[Collected data]

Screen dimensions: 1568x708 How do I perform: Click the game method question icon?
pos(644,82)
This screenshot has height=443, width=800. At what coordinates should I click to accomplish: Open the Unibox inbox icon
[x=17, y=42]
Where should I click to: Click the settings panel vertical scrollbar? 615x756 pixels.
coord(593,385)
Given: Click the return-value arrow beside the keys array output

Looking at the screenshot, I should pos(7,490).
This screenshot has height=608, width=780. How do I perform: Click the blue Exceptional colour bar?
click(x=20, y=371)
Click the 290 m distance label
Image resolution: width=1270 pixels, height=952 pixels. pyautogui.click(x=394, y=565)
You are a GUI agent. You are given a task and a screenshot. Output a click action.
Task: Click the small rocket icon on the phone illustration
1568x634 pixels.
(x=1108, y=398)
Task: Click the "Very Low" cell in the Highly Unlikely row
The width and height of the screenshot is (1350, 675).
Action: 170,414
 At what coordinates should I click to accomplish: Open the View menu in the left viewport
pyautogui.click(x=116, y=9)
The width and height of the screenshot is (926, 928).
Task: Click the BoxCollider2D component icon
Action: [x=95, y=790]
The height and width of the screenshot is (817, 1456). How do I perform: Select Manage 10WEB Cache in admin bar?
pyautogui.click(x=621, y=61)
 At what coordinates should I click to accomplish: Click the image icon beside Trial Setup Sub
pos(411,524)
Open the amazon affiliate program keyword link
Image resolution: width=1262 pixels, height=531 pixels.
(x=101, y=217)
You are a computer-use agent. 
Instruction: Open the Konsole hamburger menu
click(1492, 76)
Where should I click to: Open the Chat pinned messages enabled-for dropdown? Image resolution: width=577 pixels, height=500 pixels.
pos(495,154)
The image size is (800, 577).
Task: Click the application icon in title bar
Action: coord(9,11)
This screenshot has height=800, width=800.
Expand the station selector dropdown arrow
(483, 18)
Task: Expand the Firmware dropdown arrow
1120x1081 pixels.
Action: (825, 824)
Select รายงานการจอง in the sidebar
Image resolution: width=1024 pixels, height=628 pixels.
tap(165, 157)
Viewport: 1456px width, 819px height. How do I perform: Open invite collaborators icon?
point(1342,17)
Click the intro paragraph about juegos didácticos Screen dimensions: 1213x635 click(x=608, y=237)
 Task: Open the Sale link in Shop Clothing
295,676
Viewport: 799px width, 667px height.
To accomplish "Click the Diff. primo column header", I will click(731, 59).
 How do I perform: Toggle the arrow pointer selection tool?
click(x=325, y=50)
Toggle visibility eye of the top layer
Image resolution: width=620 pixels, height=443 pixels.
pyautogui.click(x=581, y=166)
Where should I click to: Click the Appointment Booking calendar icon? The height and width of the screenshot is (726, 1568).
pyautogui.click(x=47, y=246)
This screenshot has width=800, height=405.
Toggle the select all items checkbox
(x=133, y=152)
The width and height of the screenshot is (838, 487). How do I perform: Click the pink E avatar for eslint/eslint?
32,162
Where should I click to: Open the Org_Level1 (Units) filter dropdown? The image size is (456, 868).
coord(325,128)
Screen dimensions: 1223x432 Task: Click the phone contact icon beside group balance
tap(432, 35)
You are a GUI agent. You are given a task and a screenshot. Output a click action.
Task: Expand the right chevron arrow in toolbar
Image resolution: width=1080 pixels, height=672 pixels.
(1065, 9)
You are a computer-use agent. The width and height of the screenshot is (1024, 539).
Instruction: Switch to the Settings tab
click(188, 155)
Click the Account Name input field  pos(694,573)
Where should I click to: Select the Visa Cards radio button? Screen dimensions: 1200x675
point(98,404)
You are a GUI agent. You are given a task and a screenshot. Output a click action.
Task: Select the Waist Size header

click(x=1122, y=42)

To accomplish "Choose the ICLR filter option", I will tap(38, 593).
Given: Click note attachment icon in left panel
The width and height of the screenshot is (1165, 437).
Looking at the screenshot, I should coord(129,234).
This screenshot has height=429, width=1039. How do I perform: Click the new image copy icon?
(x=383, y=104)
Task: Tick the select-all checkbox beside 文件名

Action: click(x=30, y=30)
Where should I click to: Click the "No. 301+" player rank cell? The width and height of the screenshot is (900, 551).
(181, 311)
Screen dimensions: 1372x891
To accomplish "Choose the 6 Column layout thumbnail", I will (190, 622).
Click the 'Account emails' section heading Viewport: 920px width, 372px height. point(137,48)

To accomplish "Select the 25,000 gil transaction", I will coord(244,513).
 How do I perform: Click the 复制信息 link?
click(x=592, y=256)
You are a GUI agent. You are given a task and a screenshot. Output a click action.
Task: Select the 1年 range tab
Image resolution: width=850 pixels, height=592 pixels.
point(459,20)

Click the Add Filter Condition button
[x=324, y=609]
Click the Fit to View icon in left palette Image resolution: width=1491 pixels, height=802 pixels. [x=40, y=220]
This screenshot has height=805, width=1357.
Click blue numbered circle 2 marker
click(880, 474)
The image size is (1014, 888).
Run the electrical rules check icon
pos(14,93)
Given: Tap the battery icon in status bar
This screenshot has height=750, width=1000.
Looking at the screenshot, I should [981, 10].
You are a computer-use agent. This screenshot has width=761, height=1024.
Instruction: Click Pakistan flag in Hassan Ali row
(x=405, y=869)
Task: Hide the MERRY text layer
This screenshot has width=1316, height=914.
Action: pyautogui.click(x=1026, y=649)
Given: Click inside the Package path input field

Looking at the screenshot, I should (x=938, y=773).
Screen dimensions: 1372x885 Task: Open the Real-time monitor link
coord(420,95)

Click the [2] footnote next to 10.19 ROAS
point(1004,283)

### Problem details
Go line by line through the records and copy those that contain the word "will".

### Result of this exercise
To accomplish "Click the Diff. primo column header", I will click(731, 59).
To accomplish "Choose the ICLR filter option", I will tap(38, 593).
To accomplish "Choose the 6 Column layout thumbnail", I will (190, 622).
To accomplish "Select the 25,000 gil transaction", I will coord(244,513).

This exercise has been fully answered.